Figure 9 shows the fairness index achieved in the proposed network scenario with the DC-only, COT, and proposed schemes. The simulation results indicate that the proposed scheme attains the highest fairness index in a dynamic network environment when compared to the other two schemes. This is because the proposed scheme attempts to maintain its duty cycle close to the target value, offering a proportional duty cycle configuration according to the load of each coexisting network. However, the COT-based scheme attempts to maintain its target value toward the idle time of the operating channel. In the COT-based scheme, the LTE-U continuously suffers from both airtime and throughput unfairness as the number of users increases. The DC-based scheme achieves the highest fairness index in a constant environment because it only operates in the single best channel. Although the DC-only mechanism learns to adapt its duty cycle according to a changing environment, as shown in Figure 5b, the fairness of the network degrades because there is always the possibility of another channel delivering a higher fairness to the network.
Figure 10 shows the network efficiency achieved in a network scenario when applying the DC-only, COT, and proposed schemes. The maximum network efficiency occurs under a scenario in which LTE-U uses a single dedicated channel among the available channels (one channel used by LTE-U and three other channels used by Wi-Fi) without having to share with Wi-Fi. The simulation results in Figure 10 indicate that the proposed scheme achieves the highest overall network performance compared to the COT-based and DC-only schemes. This is because our proposed scheme provides more airtime access opportunity to LTE-U than the COT-based approach (higher priority given to Wi-Fi), allowing it to operate in the most uncongested channel. Because the DC-only approach operates in the single best channel for both fairness and efficiency, it demonstrates the highest performance in a constant environment. However, with a change in environment, its performance is significantly reduced because it lacks a switching feature to operate on the most uncongested channel in the network.

○ ○ ○ ○ ○

## WHAT YOU WILL DO
**A)** In the passage on LTE-U and Wi-Fi coexistence schemes, why does the DC-only approach lose performance when the environment changes?
**B)** Extend the passage on LTE-U and Wi-Fi coexistence schemes, picking up right after its last sentence.

## DATASET SECTION

○ ○ ○ ○ ○

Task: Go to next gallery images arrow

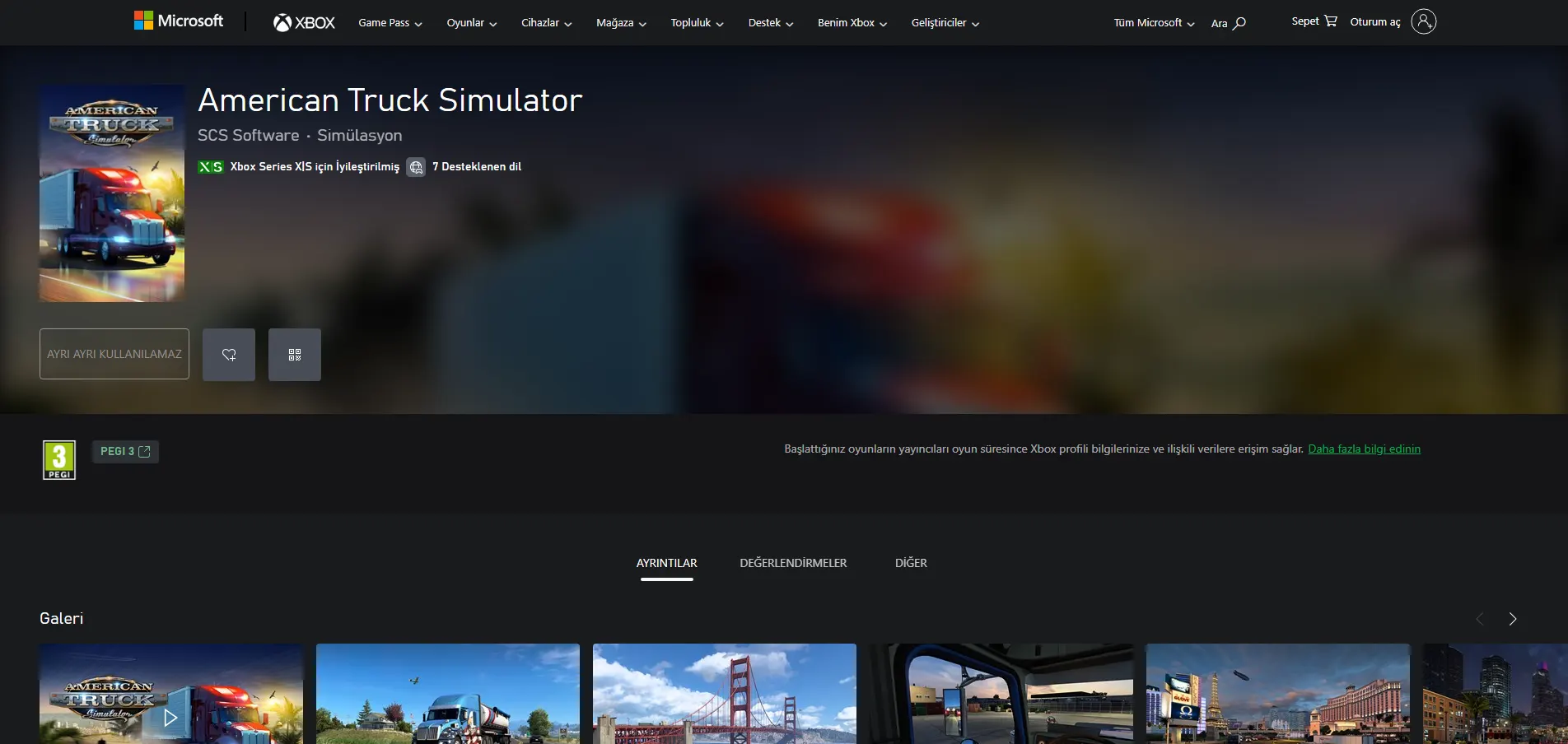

○ ○ ○ ○ ○

## ANSWERS PER TASK
**A)** It lacks a switching feature that would let it operate on the most uncongested channel in the network.

**B)**
5. Conclusions

The use of LTE-U in an unlicensed spectrum is an auspicious alternative to satisfy the multimedia data demand foreseen by upcoming IoT systems. For coexistence between LTE-U and Wi-Fi systems, fair coexistence and a maximization of the channel utilizations are two important design goals. However, achieving both of these design goals together is extremely difficult. This study presented a Q-learning based joint adaptive duty cycling (ADC) mechanism and a dynamic channel switch (DCS) mechanism to facilitate a fair and efficient coexistence. The adaptive DC mechanism supports a fair channel access opportunity by muting a certain number of subframes for Wi-Fi STAs, whereas the DCS mechanism offers more access opportunities for LTE-U UEs by avoiding the UEs to occupy a crowded channel. The simulation results demonstrate a fair coexistence and reveal the benefit of using the proposed mechanism over other DC-only and COT-based mechanisms.

Author Contributions

Conceptualization and methodology, R.B.; simulation and writing, R.B. and R.S.; supervision, S.W.K.


This research was supported in part by the Brain Korea 21 Plus Program (No. 22A20130012814) funded by the National Research Foundation of Korea (NRF), in part by the MSIT(Ministry of Science and ICT), Korea, under the ITRC(Information Technology Research Center) support program(IITP-2019-2016-0-00313) supervised by the IITP(Institute for Information & communications Technology Planning & Evaluation), and in part by Basic Science Research Program through the National Research Foundation of Korea (NRF) funded by the Ministry of Education (2018R1D1A1A09082266).

Conflicts of Interest

The authors declare no conflicts of interest.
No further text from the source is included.